→ RECORDS SUPPLIED:
[Start of section]
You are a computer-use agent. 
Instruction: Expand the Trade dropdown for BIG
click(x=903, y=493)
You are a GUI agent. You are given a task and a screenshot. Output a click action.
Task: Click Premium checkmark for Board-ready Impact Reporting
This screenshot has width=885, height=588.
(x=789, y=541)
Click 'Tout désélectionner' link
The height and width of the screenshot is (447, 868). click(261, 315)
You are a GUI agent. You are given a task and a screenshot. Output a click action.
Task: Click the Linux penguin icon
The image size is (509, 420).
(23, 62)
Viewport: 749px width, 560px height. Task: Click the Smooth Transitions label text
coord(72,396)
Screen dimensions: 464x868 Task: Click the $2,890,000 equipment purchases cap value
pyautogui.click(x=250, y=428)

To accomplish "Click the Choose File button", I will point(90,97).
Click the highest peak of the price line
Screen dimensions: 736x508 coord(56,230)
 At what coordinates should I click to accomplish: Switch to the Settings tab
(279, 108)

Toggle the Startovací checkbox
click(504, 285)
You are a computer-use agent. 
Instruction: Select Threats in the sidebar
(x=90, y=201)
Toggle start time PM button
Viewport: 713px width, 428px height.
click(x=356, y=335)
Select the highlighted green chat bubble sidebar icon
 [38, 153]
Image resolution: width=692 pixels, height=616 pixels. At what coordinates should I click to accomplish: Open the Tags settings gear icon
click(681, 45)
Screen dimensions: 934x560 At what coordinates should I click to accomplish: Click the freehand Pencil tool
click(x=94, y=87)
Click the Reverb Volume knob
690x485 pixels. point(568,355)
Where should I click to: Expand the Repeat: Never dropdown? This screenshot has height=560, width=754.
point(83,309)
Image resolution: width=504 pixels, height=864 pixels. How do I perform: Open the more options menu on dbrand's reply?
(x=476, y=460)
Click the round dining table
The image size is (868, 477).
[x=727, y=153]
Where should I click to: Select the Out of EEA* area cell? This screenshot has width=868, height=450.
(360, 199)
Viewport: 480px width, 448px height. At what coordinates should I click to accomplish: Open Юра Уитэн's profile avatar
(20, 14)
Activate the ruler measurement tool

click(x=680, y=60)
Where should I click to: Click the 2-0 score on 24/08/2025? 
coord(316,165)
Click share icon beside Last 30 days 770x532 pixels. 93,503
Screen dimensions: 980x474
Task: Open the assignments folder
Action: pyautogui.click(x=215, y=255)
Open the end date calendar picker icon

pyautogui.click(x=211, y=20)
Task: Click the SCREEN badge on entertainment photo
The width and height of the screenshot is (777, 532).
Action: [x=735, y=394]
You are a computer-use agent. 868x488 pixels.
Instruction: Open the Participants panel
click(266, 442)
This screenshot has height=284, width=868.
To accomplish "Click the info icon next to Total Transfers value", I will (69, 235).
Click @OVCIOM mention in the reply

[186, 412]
[End of section]
→ PROBLEM TO WORK ON:
The answer must consist of each line from the data that includes the string "will".

→ ANSWER BOX:
To accomplish "Click the Choose File button", I will point(90,97).
To accomplish "Click the info icon next to Total Transfers value", I will (69, 235).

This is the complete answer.